■ **Text for analysis**

····················

The Coronado Solar Telescope

Coronado solar telescopes are equipped with Hydrogen-Alpha solar filters to show you flares, prominences, spicules, filaments, plages, coronal mass ejections, and more – not just the sunspots you see through a conventional white light solar filter. With a Coronado solar telescope, you see the dynamic, living face of the Sun changing as you watch.

Part one of the two-part H-Alpha filter used on a Coronado solar telescope is an energy rejection filter and Fabry-Pérot etalon that is typically mounted in front of the scope’s objective lens. The Fabry-Pérot etalon consists of two carefully-polished thin glass plates with two dielectrically-coated partially reflective surfaces. It uses the principle of interference between the multiple reflections of light between the two reflecting surfaces to convert the uniform light output of the Sun to a series of peaks and troughs looking somewhat like a sinusoidal “picket fence,” as shown in the blue curve in the illustration (illustration not to scale). Constructive interference occurs if the transmitted beams are in phase, and results in a high-transmission peak. If the transmitted beams are out-of-phase, destructive interference occurs and results in a transmission minimum.

The energy reflection portion of the ERF/etalon assembly blocks the passage of UV and IR radiation into the scope to limit heat buildup within the optical tube. It also allows only the crimson portion of the Sun’s spectrum into the telescope.

Part two of the filter is a blocking filter built into the star diagonal supplied with the scope. This blocks all of the “picket fence” peaks except the one that is centered on the 6562.8 Ångstrom H-Alpha line of the Balmer ionized hydrogen series in the crimson portion of the Sun’s spectrum. By blocking the flood of light at all other wavelengths, you can observe only those solar features emitting or absorbing light in the chromosphere at the H-Alpha wavelength. Blocking all but this wavelength reveals faint details that would otherwise be lost in the thousand-times brighter glare of the Sun’s photosphere.

The narrower the passband of the filter, the greater the contrast on disk details. Stacking two etalons that are tuned to slightly different frequencies that partially overlap (double-stacking) reduces the passband from the <0.7 Ångstrom width of a single etalon to <0.5 Ångstrom, as shown in the red curve in the illustration above (illustration not to scale). A <0.7 Ångstrom filter gives you a good balance of prominence and disk detail. If disk detail is of more interest to you, however, a double-stacked <0.5 Ångstrom filter will provide maximum contrast and visibility of active regions on the solar disk, but with some loss of image brightness and faint detail in the prominences. Most observers willingly trade some image brightness for increased contrast.

The refractive index of air changes with altitude and to a lesser and more gradual extent as the temperature changes. This can affect where the filter’s passband falls in relation to the H-Alpha emission line. Accordingly, the filters include a mechanical tuning mechanism that lets you precisely center the filter on the H-Alpha line whether you are observing at sea level or in the Rockies, during the dog days of summer or in the middle of winter.

Optical interference filters shift their passband towards shorter wavelengths when they are tilted in relation to the light path. The filters are shipped with their passband falling slightly on the longer-wavelength red wing of the H-Alpha line. The tuning mechanism tilts the etalon, shifting the passband from the red wing toward the shorter-wavelength blue wing of the H-alpha line. This sweeps the filter’s passband across the H-Alpha line, no matter what the altitude or temperature, letting you tune the filter precisely on-band for the highest contrast and detail.

····················

■ **Data**
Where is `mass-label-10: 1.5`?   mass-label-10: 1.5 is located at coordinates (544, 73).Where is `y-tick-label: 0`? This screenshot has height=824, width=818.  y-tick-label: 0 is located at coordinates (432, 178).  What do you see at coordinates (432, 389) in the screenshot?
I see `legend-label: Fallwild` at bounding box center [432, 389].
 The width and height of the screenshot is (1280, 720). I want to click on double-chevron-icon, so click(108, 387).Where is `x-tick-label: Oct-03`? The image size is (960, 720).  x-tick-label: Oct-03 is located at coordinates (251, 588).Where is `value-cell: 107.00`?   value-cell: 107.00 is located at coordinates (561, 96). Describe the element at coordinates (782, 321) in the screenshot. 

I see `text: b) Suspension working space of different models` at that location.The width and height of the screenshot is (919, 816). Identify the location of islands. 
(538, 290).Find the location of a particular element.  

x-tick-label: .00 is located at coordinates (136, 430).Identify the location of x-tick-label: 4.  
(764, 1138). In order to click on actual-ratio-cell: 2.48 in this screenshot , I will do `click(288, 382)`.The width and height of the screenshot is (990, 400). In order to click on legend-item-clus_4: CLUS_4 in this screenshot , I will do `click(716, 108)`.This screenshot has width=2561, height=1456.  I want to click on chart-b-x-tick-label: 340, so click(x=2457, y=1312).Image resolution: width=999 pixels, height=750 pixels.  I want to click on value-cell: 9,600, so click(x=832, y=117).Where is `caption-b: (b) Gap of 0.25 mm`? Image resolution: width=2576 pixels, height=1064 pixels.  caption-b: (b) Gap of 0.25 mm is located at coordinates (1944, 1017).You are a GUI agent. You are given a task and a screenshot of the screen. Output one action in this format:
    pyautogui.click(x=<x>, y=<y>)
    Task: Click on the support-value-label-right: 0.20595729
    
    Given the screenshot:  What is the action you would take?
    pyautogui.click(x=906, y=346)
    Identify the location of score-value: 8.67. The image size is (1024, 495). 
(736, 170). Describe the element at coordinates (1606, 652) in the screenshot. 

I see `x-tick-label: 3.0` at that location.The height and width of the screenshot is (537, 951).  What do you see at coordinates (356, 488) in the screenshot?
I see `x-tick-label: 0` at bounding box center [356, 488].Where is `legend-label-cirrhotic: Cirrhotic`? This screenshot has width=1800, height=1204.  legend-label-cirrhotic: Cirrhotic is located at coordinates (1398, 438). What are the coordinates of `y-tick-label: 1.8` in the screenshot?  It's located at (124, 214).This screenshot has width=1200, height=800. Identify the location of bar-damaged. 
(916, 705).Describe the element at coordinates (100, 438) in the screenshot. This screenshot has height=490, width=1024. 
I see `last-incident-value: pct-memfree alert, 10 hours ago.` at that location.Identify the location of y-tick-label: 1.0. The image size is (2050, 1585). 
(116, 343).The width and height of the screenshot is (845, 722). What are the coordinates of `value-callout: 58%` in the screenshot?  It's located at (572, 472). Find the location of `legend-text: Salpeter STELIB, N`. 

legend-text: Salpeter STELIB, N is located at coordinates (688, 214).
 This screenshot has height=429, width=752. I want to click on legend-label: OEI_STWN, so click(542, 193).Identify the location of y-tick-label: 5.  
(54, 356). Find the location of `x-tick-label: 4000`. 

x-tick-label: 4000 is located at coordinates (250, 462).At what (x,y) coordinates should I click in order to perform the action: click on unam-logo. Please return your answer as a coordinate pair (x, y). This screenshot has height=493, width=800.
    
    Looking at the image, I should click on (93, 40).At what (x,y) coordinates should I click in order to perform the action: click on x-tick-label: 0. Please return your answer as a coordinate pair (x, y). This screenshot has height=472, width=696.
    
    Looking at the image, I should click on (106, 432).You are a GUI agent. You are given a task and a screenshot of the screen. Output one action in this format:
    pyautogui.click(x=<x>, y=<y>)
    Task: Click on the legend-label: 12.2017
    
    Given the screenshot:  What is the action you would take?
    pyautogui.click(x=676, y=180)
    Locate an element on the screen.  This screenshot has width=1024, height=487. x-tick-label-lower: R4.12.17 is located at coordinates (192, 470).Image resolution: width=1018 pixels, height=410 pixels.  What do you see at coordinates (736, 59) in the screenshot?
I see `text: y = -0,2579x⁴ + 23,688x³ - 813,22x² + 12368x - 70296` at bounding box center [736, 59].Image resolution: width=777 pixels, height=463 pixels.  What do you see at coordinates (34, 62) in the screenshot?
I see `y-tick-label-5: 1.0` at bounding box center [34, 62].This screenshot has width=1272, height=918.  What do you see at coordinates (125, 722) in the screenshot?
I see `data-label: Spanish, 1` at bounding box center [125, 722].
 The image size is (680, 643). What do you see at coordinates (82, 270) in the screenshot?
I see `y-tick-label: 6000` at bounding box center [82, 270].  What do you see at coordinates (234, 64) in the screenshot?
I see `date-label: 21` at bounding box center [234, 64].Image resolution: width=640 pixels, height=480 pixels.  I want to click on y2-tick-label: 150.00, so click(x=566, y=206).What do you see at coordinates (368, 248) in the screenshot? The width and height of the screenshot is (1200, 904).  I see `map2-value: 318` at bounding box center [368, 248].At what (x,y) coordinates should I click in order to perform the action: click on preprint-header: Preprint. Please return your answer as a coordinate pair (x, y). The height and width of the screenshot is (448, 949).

····················

■ **Problems and tasks**
- A) Can you extract the part of the Coronado telescope passage from "Coronado solar telescopes" to "as you watch."?
- B) According to the Coronado telescope passage, why do the filters include a mechanical tuning mechanism?
The items have no connection to the Coronado telescope passage.

■ **Task-by-task solutions**
- A)
Coronado solar telescopes are equipped with Hydrogen-Alpha solar filters to show you flares, prominences, spicules, filaments, plages, coronal mass ejections, and more – not just the sunspots you see through a conventional white light solar filter. With a Coronado solar telescope, you see the dynamic, living face of the Sun changing as you watch.

- B) The refractive index of air changes with altitude and, more gradually, with temperature. This can shift where the filter's passband falls relative to the H-Alpha emission line. The tuning mechanism lets the observer center the filter precisely on the H-Alpha line under any of those conditions.